╭──

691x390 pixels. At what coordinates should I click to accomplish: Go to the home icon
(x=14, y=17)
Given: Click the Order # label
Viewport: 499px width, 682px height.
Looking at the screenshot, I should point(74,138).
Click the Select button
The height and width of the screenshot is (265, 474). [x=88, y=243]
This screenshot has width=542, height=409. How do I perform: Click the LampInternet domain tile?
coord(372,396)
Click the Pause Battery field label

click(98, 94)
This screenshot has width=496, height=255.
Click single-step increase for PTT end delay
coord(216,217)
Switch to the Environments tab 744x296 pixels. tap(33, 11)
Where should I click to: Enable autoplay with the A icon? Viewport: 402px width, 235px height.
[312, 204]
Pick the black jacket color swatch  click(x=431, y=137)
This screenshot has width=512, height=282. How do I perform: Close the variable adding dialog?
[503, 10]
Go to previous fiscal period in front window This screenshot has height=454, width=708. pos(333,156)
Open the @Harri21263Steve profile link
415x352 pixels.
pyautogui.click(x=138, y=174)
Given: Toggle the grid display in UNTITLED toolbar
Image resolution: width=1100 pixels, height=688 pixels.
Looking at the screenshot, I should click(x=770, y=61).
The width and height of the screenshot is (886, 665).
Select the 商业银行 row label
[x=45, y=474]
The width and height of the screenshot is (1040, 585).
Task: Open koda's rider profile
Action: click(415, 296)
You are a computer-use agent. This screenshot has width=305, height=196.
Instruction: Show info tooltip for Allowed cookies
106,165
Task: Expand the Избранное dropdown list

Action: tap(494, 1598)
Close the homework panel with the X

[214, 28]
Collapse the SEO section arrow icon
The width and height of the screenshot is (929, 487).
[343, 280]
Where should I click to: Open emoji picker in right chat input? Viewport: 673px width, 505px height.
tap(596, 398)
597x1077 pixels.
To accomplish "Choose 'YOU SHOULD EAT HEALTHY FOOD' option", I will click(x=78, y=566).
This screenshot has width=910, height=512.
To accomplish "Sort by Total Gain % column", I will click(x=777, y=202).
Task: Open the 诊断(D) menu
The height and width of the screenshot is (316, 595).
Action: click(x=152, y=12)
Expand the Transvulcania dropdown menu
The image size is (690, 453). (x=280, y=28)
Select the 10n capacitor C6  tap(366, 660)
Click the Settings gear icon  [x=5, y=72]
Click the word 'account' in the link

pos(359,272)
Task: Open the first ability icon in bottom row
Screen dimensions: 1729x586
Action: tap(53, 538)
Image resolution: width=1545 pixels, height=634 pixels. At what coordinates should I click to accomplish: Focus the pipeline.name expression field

╰──

# YOUR INSTRUCTIONS
Please output the full listing, keeping every character the same.

# REPLY
691x390 pixels. At what coordinates should I click to accomplish: Go to the home icon
(x=14, y=17)
Given: Click the Order # label
Viewport: 499px width, 682px height.
Looking at the screenshot, I should point(74,138).
Click the Select button
The height and width of the screenshot is (265, 474). [x=88, y=243]
This screenshot has width=542, height=409. How do I perform: Click the LampInternet domain tile?
coord(372,396)
Click the Pause Battery field label

click(98, 94)
This screenshot has width=496, height=255.
Click single-step increase for PTT end delay
coord(216,217)
Switch to the Environments tab 744x296 pixels. tap(33, 11)
Where should I click to: Enable autoplay with the A icon? Viewport: 402px width, 235px height.
[312, 204]
Pick the black jacket color swatch  click(x=431, y=137)
This screenshot has width=512, height=282. How do I perform: Close the variable adding dialog?
[503, 10]
Go to previous fiscal period in front window This screenshot has height=454, width=708. pos(333,156)
Open the @Harri21263Steve profile link
415x352 pixels.
pyautogui.click(x=138, y=174)
Given: Toggle the grid display in UNTITLED toolbar
Image resolution: width=1100 pixels, height=688 pixels.
Looking at the screenshot, I should click(x=770, y=61).
The width and height of the screenshot is (886, 665).
Select the 商业银行 row label
[x=45, y=474]
The width and height of the screenshot is (1040, 585).
Task: Open koda's rider profile
Action: click(415, 296)
You are a computer-use agent. This screenshot has width=305, height=196.
Instruction: Show info tooltip for Allowed cookies
106,165
Task: Expand the Избранное dropdown list

Action: tap(494, 1598)
Close the homework panel with the X

[214, 28]
Collapse the SEO section arrow icon
The width and height of the screenshot is (929, 487).
[343, 280]
Where should I click to: Open emoji picker in right chat input? Viewport: 673px width, 505px height.
tap(596, 398)
597x1077 pixels.
To accomplish "Choose 'YOU SHOULD EAT HEALTHY FOOD' option", I will click(x=78, y=566).
This screenshot has width=910, height=512.
To accomplish "Sort by Total Gain % column", I will click(x=777, y=202).
Task: Open the 诊断(D) menu
The height and width of the screenshot is (316, 595).
Action: click(x=152, y=12)
Expand the Transvulcania dropdown menu
The image size is (690, 453). (x=280, y=28)
Select the 10n capacitor C6  tap(366, 660)
Click the Settings gear icon  [x=5, y=72]
Click the word 'account' in the link

pos(359,272)
Task: Open the first ability icon in bottom row
Screen dimensions: 1729x586
Action: tap(53, 538)
Image resolution: width=1545 pixels, height=634 pixels. At what coordinates should I click to accomplish: Focus the pipeline.name expression field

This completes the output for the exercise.